Was schützt vor der Realität?

Das Wunder des Monumentaldramas «Die letzten Tage der Menschheit» des Wiener Schriftstellers Karl Kraus gründet im Umstand, dass die Wirkung des im Dezember 1918 erschienenen Theaterstücks bis heute nachhallt. Auch wenn der Text für die Bühne zu komplex ist, entfaltet er noch immer seine grosse Kraft, die vor allem jene spürten, die ins Visier des Autors gerieten. Weder Erich Maria Remarque noch Ernst Jünger schilderten das Grauen des Ersten Weltkriegs mit einer derartigen Schonungslosigkeit. Bei Karl Kraus prallt der ganze Irrsinn in einer Art riesigen Kollage von 220 Szenen mit ungezählten Schauspielern aufeinander: Soldaten, die Gegner zu Krüppeln schossen; Kaiser, und Offiziere, die zwar vom Geschehen an der Front so viel Ahnung hatten wie eine Katze vom Bellen, aber trotzdem Entscheidungen quasi nebenher fällten, die unzähligen Menschen das Leben kosteten. Ausserdem waren da noch die gewissenlosen Journalisten, denen alles nicht blutrünstig und martialisch genug zugehen konnte und die hinterher selbstredend nur in bester Absicht versucht hatten, ihrer Pflicht als Berichterstatter nachzukommen. Interessanterweise besteht das Werk in der Hauptsache aus Originalzitaten, doch der der Autor wob auch fiktive Kommentatoren ein, um das Panoptikum des Schreckens komplett zu machen; deshalb entfaltet die Schrift ihre ganze Wucht, wenn man sie liest. Vermutlich war es das, worauf der Autor spekulierte: Seine Formulierungskunst, die er in seiner Zeitschrift «Die Fackel» auslebte, eine von 1899 bis 1936 herausgegebene satirische Zeitschrift, unter dessen aufklärerischem Namen bald nur noch einer publizierte, nämlich Karl Kraus selbst. Während des Ersten Weltkrieges ist bei dem Autor ein deutlicher Schwenk in der Perspektive zu verzeichnen: War Kraus bis 1916 als Grossbürgersohn im Zweifel kaisertreu gewesen, las man später eine nicht zu verkennende Sympathie für Liberale und Sozialdemokraten in seinen Texten. Offenbar hat er es den gesellschaftlichen Eliten nicht verziehen, das Schlachten in Europa zugelassen zu haben. Naturgemäss wurden «Die «Fackel» wie auch sein theatralisches Weltgericht zensiert. Zwar ist das Gegenteil von Zensur die Informationsfreiheit, doch schützt die Zensur vor der Realität.

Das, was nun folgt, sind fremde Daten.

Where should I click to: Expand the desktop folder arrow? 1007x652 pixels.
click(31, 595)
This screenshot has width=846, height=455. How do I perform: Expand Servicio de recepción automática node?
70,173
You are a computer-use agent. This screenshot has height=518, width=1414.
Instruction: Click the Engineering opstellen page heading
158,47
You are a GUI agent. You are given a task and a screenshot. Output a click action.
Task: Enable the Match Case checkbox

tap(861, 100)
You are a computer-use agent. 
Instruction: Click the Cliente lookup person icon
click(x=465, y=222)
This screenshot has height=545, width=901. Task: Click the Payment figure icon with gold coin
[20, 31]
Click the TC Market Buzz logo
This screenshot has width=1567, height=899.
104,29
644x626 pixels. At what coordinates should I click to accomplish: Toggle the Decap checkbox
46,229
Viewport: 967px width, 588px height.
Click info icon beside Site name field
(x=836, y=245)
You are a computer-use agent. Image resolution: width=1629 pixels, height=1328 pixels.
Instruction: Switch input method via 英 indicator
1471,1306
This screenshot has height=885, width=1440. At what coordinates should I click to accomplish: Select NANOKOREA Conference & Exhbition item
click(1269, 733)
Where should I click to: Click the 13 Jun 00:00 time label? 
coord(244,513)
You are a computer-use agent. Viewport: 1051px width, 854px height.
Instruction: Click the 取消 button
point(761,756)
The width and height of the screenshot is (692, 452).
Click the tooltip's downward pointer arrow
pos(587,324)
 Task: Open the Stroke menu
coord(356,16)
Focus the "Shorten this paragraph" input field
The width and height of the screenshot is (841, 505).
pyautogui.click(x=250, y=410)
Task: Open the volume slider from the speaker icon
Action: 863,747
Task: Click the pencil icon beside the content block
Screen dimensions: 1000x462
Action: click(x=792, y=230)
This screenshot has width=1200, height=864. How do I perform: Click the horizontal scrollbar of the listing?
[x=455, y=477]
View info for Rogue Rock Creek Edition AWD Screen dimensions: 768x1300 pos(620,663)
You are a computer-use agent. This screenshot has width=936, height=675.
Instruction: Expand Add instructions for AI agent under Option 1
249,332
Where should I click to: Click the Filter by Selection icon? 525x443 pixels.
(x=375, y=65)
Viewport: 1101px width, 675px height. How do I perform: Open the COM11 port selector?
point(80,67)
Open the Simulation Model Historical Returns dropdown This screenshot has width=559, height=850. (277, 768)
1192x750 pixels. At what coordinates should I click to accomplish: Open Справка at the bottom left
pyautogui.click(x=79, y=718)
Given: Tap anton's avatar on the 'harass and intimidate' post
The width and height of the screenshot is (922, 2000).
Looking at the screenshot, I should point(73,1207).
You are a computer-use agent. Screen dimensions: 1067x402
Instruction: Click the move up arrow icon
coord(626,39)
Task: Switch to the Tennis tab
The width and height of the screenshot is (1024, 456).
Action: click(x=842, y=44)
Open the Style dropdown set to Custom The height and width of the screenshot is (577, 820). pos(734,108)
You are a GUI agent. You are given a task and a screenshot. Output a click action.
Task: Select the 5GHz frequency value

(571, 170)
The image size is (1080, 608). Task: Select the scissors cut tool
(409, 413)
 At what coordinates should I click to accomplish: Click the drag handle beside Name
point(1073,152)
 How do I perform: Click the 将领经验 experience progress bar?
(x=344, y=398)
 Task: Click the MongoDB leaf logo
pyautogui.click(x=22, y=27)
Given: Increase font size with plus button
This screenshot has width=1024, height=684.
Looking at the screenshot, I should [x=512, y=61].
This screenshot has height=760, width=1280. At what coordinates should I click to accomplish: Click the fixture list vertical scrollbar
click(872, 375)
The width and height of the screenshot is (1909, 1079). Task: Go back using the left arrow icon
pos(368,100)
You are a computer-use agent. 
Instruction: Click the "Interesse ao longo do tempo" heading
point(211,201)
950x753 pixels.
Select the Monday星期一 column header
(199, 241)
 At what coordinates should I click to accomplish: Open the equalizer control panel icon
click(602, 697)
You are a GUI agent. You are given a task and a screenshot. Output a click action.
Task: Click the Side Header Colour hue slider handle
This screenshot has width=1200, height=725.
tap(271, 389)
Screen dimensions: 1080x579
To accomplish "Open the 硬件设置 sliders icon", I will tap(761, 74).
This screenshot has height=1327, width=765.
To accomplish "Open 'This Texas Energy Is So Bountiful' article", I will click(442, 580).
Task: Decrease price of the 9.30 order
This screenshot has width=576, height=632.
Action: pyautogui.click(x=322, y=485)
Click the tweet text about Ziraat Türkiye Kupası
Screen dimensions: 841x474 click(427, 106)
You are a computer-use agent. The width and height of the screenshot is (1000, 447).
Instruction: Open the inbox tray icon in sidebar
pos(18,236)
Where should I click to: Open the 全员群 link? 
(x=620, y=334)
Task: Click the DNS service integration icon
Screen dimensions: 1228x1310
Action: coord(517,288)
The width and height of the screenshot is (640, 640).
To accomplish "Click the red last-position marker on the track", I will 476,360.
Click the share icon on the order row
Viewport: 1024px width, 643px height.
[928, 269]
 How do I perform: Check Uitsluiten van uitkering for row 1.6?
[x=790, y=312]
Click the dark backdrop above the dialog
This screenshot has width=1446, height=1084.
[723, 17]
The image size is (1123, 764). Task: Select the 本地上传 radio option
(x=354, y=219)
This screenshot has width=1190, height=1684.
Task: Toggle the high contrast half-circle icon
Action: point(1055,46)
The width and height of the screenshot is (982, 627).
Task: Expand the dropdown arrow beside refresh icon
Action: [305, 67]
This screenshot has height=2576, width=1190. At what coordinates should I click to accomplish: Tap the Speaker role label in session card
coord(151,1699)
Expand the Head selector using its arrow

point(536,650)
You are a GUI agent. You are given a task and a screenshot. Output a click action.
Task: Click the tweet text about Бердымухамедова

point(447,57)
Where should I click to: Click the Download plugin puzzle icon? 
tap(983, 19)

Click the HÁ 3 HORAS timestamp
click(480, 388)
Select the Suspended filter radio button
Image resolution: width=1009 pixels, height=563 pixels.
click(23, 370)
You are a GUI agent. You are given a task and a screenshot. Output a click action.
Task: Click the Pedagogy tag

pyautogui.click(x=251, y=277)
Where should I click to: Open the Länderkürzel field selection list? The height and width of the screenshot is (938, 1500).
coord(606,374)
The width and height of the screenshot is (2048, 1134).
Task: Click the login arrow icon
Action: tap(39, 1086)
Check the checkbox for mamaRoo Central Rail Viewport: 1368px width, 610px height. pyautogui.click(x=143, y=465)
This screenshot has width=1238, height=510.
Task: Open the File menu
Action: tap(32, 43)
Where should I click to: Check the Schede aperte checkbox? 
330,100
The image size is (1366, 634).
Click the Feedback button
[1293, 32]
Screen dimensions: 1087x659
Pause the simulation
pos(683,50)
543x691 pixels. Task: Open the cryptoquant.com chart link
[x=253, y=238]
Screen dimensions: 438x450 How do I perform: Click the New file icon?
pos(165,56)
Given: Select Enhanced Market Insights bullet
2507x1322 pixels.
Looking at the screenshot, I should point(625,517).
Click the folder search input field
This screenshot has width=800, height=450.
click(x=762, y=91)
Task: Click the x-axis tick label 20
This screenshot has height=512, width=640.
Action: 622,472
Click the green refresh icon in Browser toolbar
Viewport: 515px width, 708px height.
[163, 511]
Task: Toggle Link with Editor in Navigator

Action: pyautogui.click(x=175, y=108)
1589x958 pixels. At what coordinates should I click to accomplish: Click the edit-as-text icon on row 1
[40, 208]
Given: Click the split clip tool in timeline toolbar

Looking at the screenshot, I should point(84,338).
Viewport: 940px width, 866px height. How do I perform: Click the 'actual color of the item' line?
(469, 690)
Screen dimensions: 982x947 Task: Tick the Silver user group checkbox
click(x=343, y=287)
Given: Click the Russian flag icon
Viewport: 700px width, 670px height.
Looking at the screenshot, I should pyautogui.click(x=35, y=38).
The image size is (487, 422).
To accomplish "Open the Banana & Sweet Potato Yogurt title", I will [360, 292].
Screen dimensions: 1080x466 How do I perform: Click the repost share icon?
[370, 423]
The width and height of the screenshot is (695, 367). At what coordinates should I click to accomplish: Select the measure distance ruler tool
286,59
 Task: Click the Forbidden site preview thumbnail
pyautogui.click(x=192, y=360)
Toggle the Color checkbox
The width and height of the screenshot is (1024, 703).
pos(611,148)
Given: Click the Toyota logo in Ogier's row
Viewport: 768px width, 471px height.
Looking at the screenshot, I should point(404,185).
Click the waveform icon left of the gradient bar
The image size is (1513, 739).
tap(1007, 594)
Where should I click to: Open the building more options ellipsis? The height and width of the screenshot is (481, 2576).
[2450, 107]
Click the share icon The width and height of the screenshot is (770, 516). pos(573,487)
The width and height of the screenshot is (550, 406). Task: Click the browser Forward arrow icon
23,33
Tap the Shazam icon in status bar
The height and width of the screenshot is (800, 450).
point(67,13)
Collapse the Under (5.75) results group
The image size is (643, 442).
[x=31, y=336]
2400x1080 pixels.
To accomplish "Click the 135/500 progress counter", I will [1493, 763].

Ganz im Sinne der Europäische Union, die X-Chef Elon Musk zur Zensur zwingen will, worauf dieser öffentlich macht, was man seit langem befürchtet: Brüssel greift nach der Meinungsfreiheit. Genauer hat der US-Multi-Unternehmer und Chef der Online-Plattform Twitter, heute X, auf ebendieser Plattform bekannt gemacht, dass die Europäische Kommission X ein illegales Geheimabkommen angeboten hat. Sollte X, so Elon Musk, stillschweigend Meinungsäusserungen zensieren, ohne jemandem davon zu erzählen, dann werde man dem Unternehmen keine Strafzahlungen auferlegen. Wundern darf man sich darüber nicht, zumal die EU-Kommission unter Ursula von der Leyen eine ganze Reihe von Massnahmen initiiert hat, die zumindest potenziell dazu angetan sind, die Meinungsfreiheit einzuschränken und Europas Bürger zu überwachen. Mit dem Digital Services Act, mit dem Brüssel nun gegen X vorgeht, versucht man Onlinedienste unter Kontrolle zu bekommen, um gegen «Hassrede» und «Desinformation» vorzugehen, beides doch eher unscharfe Begriffe, die der Zensur Vorschub leisten könnten. Ausserdem soll mit der bisher noch nicht verabschiedeten Chatkontrolle die anlasslose Massenüberwachung der Internet-Kommunikation aller europäischen Bürger installiert werden. Allem Anschein nach will das Wahrheitsministerium der EU der Diskurshoheit von Europas Bürgern den Mund verbieten und greift daher nach der Meinungsfreiheit, um so seine Bürger vor der Realität zu schützen.